Task details
Transcribe the stretch of entries below from the line with "Best Sellers (38, 1891)" through the line with "Twitter (21, 2231)", exactly and with both ends included; leave out all other lines.

Given entries
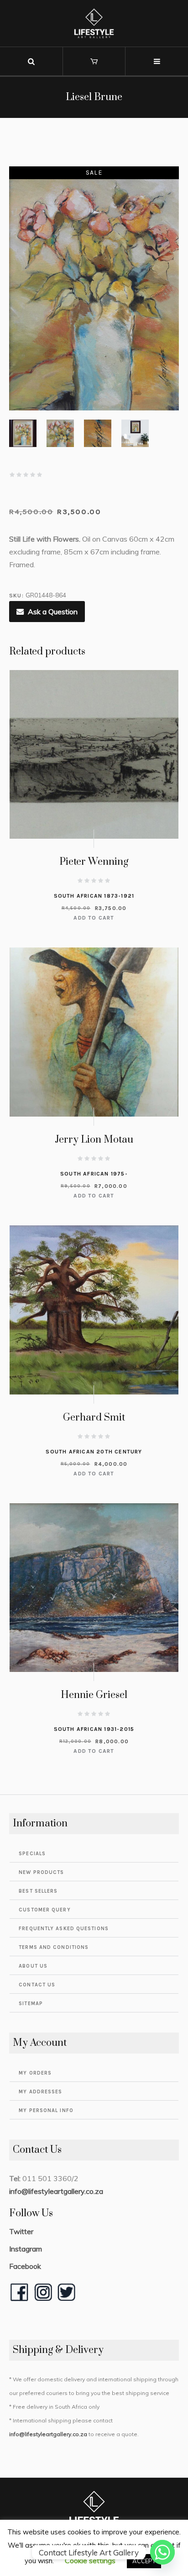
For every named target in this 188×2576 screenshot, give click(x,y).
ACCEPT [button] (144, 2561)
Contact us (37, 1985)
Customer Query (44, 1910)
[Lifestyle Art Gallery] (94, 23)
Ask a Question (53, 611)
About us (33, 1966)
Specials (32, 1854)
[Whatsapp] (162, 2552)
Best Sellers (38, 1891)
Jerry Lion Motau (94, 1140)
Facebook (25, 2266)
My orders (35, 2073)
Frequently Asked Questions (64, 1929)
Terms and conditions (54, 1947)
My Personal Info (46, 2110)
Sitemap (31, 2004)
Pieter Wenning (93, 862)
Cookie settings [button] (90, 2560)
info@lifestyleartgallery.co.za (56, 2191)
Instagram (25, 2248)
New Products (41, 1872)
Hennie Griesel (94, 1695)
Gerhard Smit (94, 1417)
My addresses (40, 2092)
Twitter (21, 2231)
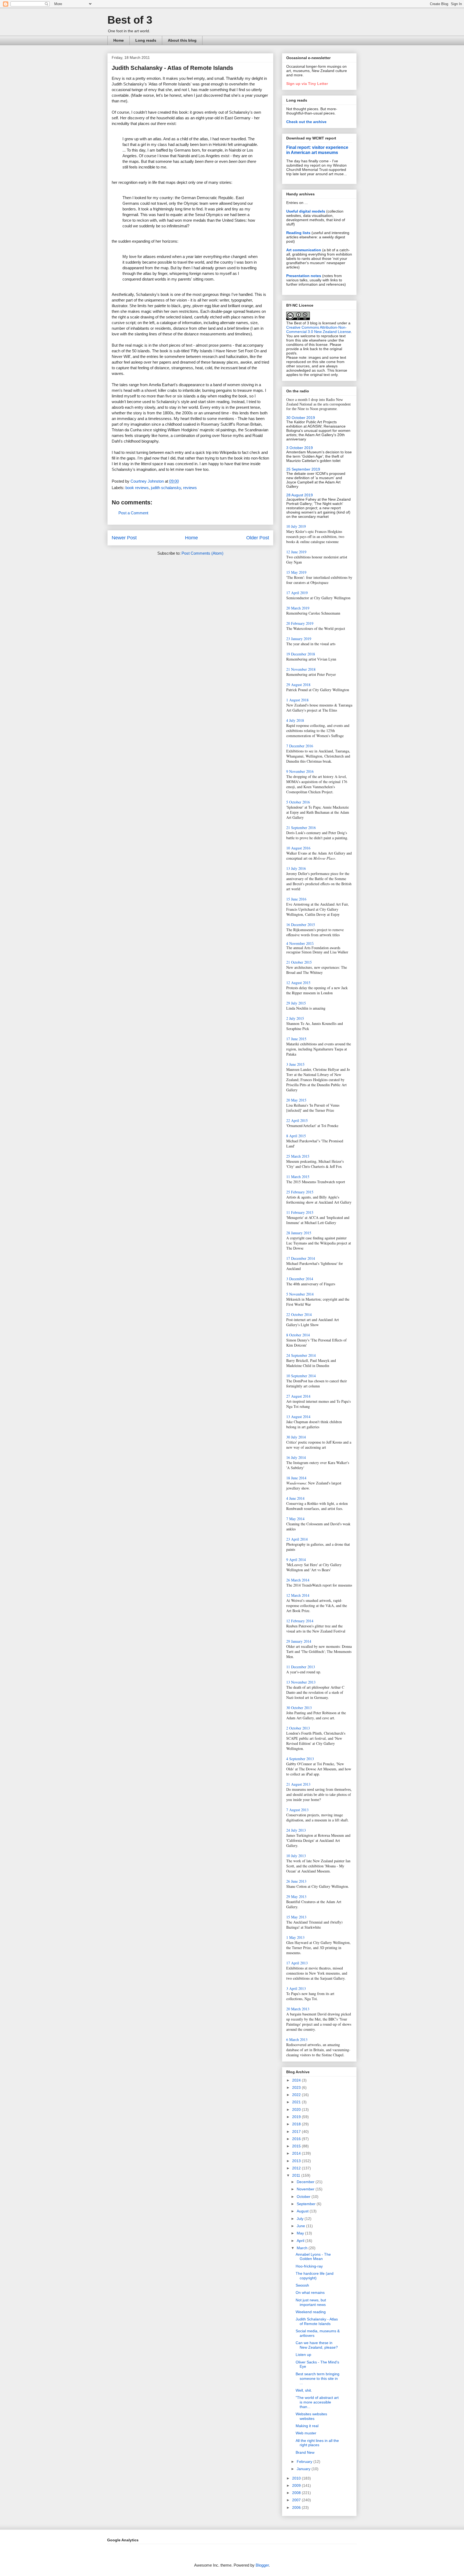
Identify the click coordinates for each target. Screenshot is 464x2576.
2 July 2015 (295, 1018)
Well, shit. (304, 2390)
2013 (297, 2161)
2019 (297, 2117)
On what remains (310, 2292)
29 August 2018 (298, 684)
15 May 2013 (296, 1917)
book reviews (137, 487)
...
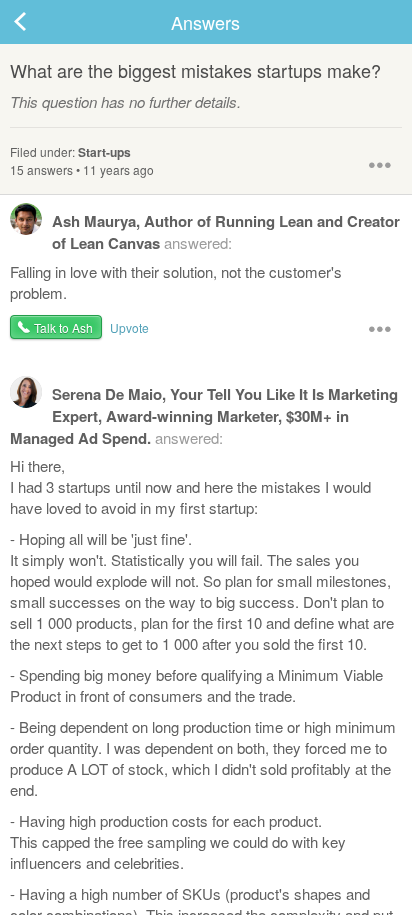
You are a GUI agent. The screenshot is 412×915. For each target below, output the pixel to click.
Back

Written response
Best Sellers (38, 1891)
Jerry Lion Motau (94, 1140)
Facebook (25, 2266)
My orders (35, 2073)
Frequently Asked Questions (64, 1929)
Terms and conditions (54, 1947)
My Personal Info (46, 2110)
Sitemap (31, 2004)
Pieter Wenning (93, 862)
Cookie settings [button] (90, 2560)
info@lifestyleartgallery.co.za (56, 2191)
Instagram (25, 2248)
New Products (41, 1872)
Hennie Griesel (94, 1695)
Gerhard Smit (94, 1417)
My addresses (40, 2092)
Twitter (21, 2231)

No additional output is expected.